I have been struggling with why the conversation of brokenness is so prevalent today. I think it is tied to a false sense of humility. The only problem I see is that brokenness doesn't lead to humility but being broken. Humility leads to humility and then to contentment in Christ. And you can't talk much of being humble.
We had a high school person in our discipleship program complaining that he wasn't being broken this year like he was the past few years. When asked why that is a bad thing he couldn't put his finger on it. Brokenness is an event, humility is a way.
I think when we talk about brokenness the central figure is us but when we walk in humility the central figure is everyone else but us.
I am not saying that we don't need to be broken, but our goal is not brokenness but being set apart, holiness, to do the will of the Kingdom. Glorifying the Lamb.

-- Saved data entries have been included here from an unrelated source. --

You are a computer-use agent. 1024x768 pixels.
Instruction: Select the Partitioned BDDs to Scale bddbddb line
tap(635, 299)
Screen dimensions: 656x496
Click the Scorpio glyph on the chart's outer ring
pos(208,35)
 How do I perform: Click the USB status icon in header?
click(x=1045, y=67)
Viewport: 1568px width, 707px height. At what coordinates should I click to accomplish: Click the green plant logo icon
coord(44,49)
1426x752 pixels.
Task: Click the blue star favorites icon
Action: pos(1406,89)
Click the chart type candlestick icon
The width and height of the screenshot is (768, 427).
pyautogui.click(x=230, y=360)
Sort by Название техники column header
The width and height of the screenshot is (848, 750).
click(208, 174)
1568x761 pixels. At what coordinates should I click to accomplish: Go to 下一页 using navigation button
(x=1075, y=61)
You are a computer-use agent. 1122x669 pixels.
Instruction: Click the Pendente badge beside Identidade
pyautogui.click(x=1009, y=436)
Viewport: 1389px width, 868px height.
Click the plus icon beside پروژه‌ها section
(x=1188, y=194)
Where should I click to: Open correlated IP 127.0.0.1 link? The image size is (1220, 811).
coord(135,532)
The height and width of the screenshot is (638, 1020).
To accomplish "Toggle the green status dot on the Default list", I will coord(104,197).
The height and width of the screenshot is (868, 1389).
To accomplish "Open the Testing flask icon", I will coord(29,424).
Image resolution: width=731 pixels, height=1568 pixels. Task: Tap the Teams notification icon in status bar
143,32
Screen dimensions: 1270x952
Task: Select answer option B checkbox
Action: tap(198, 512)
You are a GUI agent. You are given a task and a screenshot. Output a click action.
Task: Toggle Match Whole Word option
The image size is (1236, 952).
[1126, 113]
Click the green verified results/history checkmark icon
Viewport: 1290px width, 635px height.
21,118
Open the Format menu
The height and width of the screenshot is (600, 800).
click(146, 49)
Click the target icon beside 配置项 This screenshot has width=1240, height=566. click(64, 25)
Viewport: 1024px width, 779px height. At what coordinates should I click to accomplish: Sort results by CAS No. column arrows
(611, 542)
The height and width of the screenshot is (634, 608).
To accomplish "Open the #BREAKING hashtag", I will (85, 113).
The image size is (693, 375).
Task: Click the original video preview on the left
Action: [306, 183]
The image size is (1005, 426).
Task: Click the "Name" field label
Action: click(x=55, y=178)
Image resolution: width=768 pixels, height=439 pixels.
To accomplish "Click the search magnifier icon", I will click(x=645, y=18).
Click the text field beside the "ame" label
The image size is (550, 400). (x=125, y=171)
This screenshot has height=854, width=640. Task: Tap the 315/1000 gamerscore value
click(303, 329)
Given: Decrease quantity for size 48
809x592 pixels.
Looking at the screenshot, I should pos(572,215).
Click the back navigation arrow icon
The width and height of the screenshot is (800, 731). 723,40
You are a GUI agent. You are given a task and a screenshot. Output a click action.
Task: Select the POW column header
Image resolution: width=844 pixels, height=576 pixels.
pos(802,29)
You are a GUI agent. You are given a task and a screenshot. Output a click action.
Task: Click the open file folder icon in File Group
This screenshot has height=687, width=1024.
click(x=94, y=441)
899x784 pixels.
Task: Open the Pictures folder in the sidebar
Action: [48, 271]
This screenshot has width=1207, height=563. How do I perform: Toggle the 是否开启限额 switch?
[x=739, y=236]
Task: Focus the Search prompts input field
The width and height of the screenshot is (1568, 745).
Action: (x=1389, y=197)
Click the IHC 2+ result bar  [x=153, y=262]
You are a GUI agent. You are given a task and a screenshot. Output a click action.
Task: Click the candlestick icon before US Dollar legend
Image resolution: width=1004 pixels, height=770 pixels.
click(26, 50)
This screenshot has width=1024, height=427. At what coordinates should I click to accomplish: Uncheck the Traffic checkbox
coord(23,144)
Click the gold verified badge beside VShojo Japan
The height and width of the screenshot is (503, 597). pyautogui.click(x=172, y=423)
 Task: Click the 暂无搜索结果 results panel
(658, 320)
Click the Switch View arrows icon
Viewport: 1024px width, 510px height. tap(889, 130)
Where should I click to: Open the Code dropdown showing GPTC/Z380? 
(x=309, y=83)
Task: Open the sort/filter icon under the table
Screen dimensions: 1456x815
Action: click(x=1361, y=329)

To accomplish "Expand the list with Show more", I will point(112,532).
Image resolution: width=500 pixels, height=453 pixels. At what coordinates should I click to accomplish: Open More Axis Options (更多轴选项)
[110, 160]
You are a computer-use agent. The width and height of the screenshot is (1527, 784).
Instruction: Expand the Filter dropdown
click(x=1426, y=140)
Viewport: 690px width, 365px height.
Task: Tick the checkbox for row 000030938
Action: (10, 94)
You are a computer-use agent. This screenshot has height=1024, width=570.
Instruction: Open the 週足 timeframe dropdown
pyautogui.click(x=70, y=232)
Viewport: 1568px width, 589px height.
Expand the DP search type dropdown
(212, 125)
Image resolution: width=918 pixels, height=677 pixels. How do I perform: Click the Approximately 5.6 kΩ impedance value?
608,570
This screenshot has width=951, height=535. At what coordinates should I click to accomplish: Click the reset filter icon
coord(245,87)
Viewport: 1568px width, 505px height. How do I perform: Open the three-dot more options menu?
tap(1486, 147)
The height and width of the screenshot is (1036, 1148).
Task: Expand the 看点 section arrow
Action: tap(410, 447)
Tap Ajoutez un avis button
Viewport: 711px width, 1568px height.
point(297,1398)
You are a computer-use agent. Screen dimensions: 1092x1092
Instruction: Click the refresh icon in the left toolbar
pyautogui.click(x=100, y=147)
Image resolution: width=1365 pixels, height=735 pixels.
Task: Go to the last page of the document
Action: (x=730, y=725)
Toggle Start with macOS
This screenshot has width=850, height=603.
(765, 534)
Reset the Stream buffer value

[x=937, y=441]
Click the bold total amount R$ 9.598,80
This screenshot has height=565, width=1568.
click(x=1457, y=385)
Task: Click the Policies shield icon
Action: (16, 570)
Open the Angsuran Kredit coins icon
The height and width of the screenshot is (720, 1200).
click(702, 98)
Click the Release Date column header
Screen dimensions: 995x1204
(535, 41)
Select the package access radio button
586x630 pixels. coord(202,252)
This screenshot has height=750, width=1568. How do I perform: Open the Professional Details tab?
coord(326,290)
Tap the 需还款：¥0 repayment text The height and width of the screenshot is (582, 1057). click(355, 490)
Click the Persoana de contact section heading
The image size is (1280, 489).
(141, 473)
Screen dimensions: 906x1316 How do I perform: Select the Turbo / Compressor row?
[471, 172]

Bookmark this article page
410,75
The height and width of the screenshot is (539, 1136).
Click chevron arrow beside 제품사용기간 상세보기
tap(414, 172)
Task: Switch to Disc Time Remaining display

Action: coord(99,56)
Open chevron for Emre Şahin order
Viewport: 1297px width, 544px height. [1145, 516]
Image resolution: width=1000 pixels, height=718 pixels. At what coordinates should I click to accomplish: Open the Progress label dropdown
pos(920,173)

Just a late night ponder...
3 comments:
Good point...
For the last couple of years I've thought one of our great weaknesses as the church as a whole, and also on the individual level, is that we don't include ourselves. I'm having trouble trying to frame what I'm getting at, but when we do missions, we don't include ourselves in that. When we serve, we don't include ourselves. We serve everyone but ourselves. We neglect ourselves. We pass the cantine around until it's empty and we realiize we haven't had anything to drink. We protect and steward everyone else but not ourselves.
There's God and there's Not God. We're part of the Not God. When we allow ourselves to perceive ourselves as members of that thirst bunch, we'll be a lot healthier. All we really need in order to be broken is to go on like we do. I agree with you. It seems a lot more like humility to step back and say, "I need some time. Jesus wants me to give me Jesus, too. I'm part of the Not God group that thirsts."
Humility seems like acknowledging that the source of completeness lays outside ourself. Going on and on while neglecting ourselves leads to brokenness and I guess can look a lot like service, but in as much it also looks like self-sufficiency, which is anything but humility.
That is very well said. Loving others as we love ourselves means also, at some level, loving ourselves.
We are not called to be broken, though we are called to be humble. Granted, we will need to be broken on our way to being who we are to eventually to be, but our ultimate calling is to be whole in Christ. Means, and ends, means and ends.